SEC PV-10 and Standardized Measure as of December 31, 2015 ($mm)
 
PV-10 $470
Present value of future income taxes discounted at 10% (5)
Standardized measure     465
 

EBITDAX is a supplemental non-GAAP financial measure that is used by management and external users of our consolidated financial statements, such as industry analysts, investors, lenders and rating agencies.

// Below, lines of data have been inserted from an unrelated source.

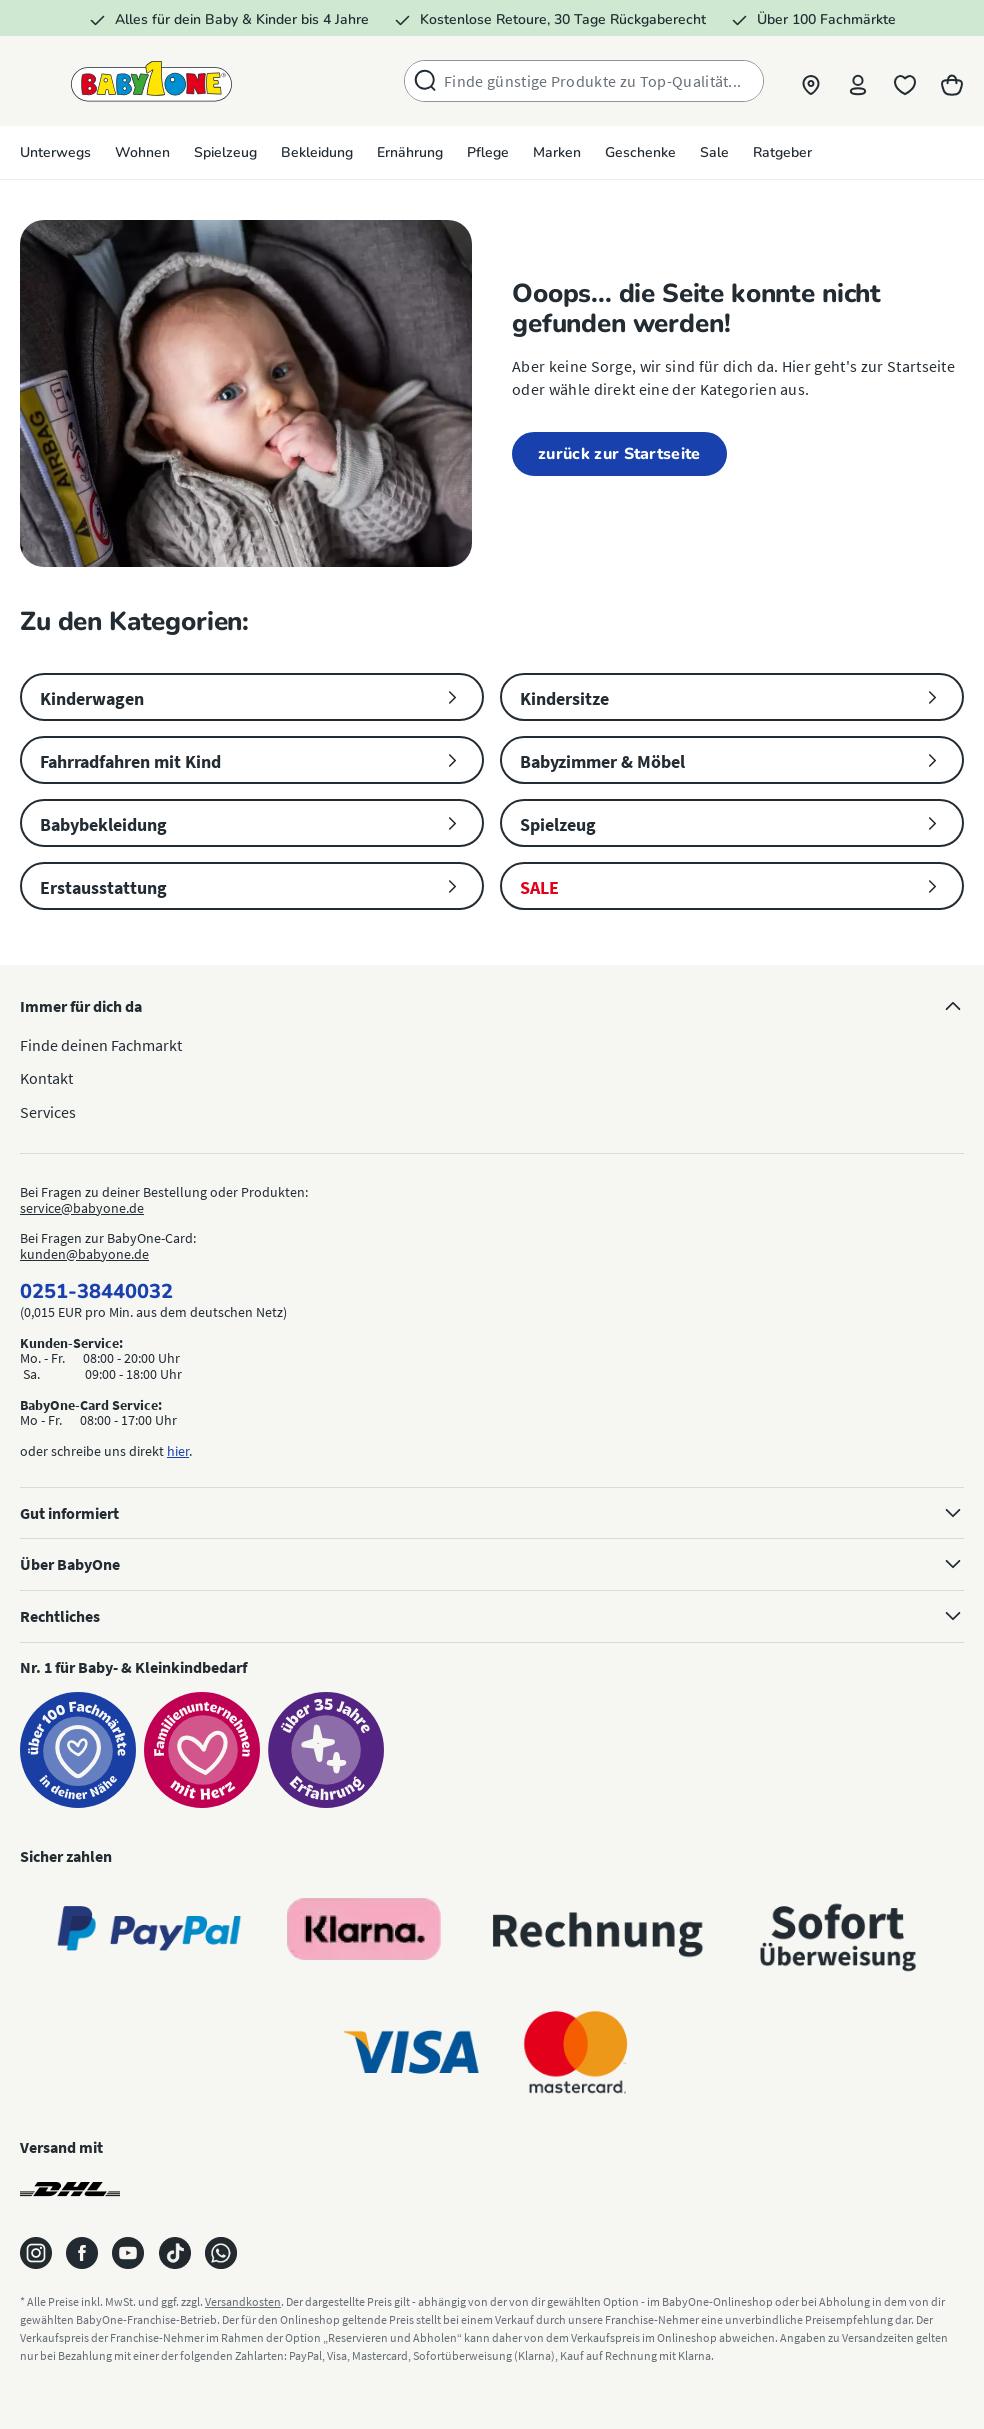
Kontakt (46, 1078)
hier (178, 1451)
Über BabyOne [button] (492, 1562)
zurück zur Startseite (619, 454)
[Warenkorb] (952, 81)
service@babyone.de (82, 1208)
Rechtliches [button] (492, 1614)
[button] (808, 81)
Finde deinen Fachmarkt (101, 1045)
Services (48, 1112)
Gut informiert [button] (492, 1511)
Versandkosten (243, 2301)
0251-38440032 (96, 1291)
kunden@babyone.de (84, 1254)
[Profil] (856, 81)
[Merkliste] (904, 81)
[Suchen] (421, 81)
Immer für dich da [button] (492, 1004)
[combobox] (599, 81)
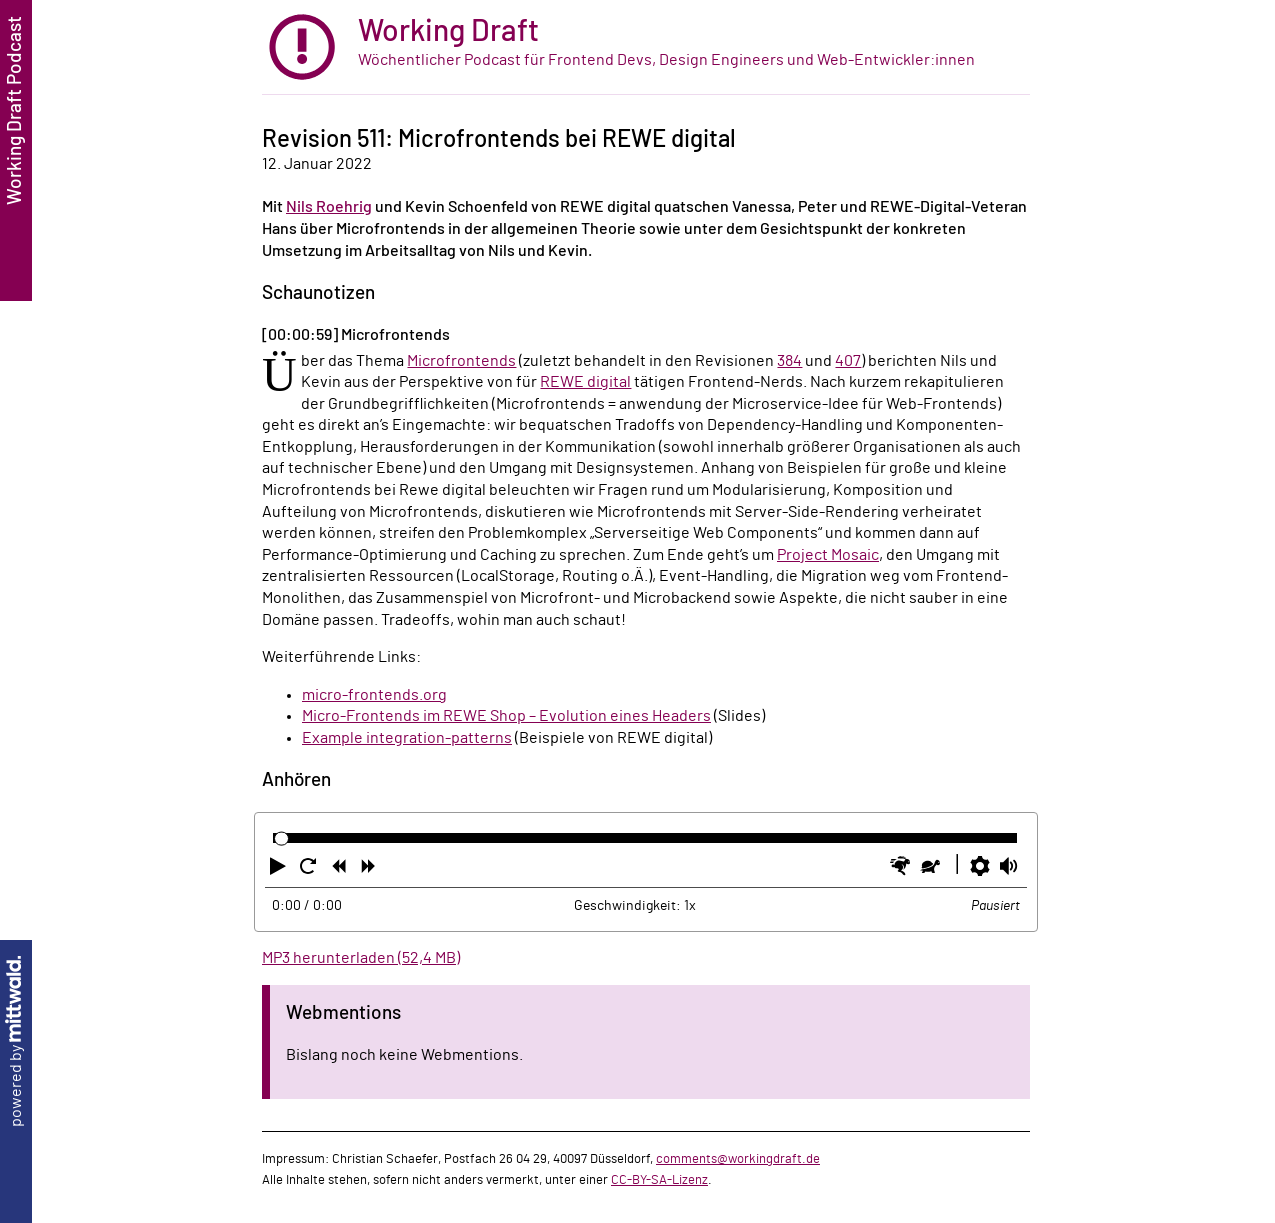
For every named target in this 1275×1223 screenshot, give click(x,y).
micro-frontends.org (374, 695)
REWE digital (585, 382)
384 (789, 361)
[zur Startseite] (646, 47)
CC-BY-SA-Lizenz (659, 1180)
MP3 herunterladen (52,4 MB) (361, 958)
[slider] (281, 838)
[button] (280, 870)
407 (848, 361)
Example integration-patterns (407, 738)
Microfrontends (461, 361)
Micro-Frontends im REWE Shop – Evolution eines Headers (506, 716)
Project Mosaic (828, 555)
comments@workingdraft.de (738, 1159)
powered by (16, 1041)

We define EBITDAX as earnings before interest expense, income taxes, depreciation, depletion and amortization, exploration expense, gains and losses from derivatives less the current period settlements of matured derivative contracts and the other items. EBITDAX is not a measure of net income as determined by GAAP. Management believes EBITDAX is useful because it allows them to more effectively evaluate our operating performance and compare the results of our operations from period to period and against our peers without regard to our financing methods or capital structure. We exclude the items listed above from net income in arriving at EBITDAX because these amounts can vary substantially from company to company within our industry depending upon accounting methods and book values of assets, capital structures and the method by which the assets were acquired. EBITDAX has limitations as an analytical tool and should not be considered as an alternative to, or more meaningful than, net income as determined in accordance with GAAP or as an indicator of our liquidity. Certain items excluded from EBITDAX are significant components in understanding and assessing a company’s financial performance, such as a company’s cost of capital and tax structure, as well as the historical costs of depreciable assets. Our presentation of EBITDAX should not be construed as an inference that our results will be unaffected by unusual or non-recurring items and should not be viewed as a substitute for GAAP. Our computations of EBITDAX may not be comparable to other similarly titled measures of other companies. The Company expects to release its December 31, 2015 net income with year-end earnings results.